True American Spirit Shines Through Tragedy


Jessica Sheldon, Features Editor

With chaotic events surrounding the United States since late October, it’s hard to make sense of the recent bombing at April 15’s Boston Marathon. Thousands of Boston residents are directly dealing with the aftermath, but the continuation of tragedy in the city is enough to make me wonder about the safety of our country.

As news of the explosion made its way to social networking sites, everyone who knew anyone in the area instantly contacted their loved ones. While I had no one to text, it was interesting to watch the events unfold. News of two, then three dead were tragic, let alone the nearly 170 runners and spectators injured. To be there would be unimaginable.

The bombing came only five short months after the massacre at Sandy Hook Elementary School in Newtown, Conn. How could a man walk into an elementary school fully prepared to take innocent lives? Can one person really have enough hate in their heart to provoke such reckless actions? In the past 24 hours, two men in Canada were arrested as suspects of a train bombing. Don’t forget the Federal Bureau of Investigation’s arrest of a Bangladeshi man planning to bomb the Federal Reserve in New York.

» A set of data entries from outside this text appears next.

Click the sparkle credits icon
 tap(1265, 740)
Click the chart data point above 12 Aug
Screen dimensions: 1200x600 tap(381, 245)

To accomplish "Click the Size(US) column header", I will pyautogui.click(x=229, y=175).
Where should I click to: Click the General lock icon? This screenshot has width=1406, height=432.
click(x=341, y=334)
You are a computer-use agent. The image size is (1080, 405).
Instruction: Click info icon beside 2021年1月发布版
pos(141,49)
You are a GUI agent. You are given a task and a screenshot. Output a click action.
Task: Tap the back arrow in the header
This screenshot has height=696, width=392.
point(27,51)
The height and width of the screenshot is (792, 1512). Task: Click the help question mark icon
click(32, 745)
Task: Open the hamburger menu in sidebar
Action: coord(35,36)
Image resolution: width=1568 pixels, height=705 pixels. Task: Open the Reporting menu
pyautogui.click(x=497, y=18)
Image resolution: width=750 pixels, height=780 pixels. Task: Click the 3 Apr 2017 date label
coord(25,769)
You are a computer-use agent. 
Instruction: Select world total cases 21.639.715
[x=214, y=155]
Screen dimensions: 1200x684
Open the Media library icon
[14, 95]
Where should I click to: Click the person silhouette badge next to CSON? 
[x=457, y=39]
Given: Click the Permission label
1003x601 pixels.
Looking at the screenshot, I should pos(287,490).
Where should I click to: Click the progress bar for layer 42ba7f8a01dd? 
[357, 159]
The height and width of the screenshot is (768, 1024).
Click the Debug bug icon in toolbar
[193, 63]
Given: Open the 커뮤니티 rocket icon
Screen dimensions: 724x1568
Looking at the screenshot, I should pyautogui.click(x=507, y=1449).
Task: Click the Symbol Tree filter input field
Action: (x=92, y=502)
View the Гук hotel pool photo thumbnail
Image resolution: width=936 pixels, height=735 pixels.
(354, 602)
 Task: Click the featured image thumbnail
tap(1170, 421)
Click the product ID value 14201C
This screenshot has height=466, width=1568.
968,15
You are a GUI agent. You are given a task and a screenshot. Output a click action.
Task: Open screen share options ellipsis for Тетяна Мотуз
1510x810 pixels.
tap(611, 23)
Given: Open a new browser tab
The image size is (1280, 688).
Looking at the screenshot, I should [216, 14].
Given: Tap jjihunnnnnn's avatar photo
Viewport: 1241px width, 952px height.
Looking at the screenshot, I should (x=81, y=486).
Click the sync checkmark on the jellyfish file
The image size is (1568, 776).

While none of these events have immediately affected me, I can’t help but feel personally attacked. As an American citizen, there is a sense of pride and unity one senses in these times of brokenness. From Westwood, N.J., there is not much I was able to do to comfort or support those in Newtown, Conn., or to aid the victims of the Boston bombing. But to see victims of so many lost lives commemorated on national television, or to wear running sneakers to school in honor of our Boston neighbors is enough to make me realize one cannot simply hurt just one small town in the United States without it affecting the rest of the nation.

It is not the names of the perpetrators, or their destructive actions we should remember, but the valiant actions that have resulted from these events. Men in orange vests running towards a bomb to save lives—those are the people worth remembering. Names like Victoria Soto, a teacher who took a bullet to save 20 innocent children or Martin Richard, the eight-year-old Boston Red Sox fan who died while cheering on his mother and sister at the Boston Marathon. The way that a country was able to join together to support a grieving mother or father. If there is one thing the world can say about Americans, it’s that we have a natural instinct to be there for one another, and in my opinion, that’s something each of us should be proud of.